▸ **Assignment**
The material below holds a span beginning at the line with "Task: Split clip at playhead in timeline" and ending at the line with "Screen dimensions: 1346x720". Quote that span exactly, both ends included, and only that span.

▸ **Supplied information**
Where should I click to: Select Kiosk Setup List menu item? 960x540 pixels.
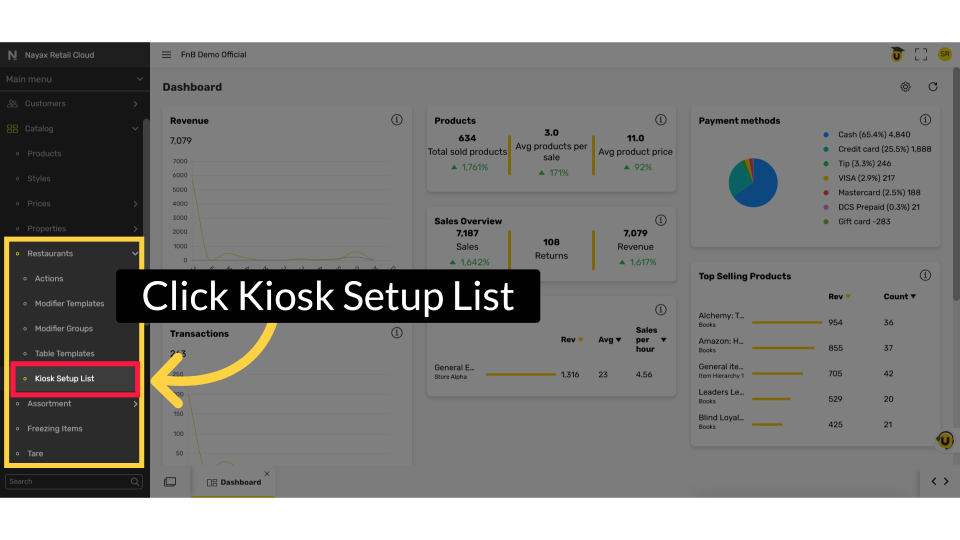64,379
* * *
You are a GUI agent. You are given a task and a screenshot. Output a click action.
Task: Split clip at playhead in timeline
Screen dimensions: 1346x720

▸ **The answer**
Task: Split clip at playhead in timeline
Screen dimensions: 1346x720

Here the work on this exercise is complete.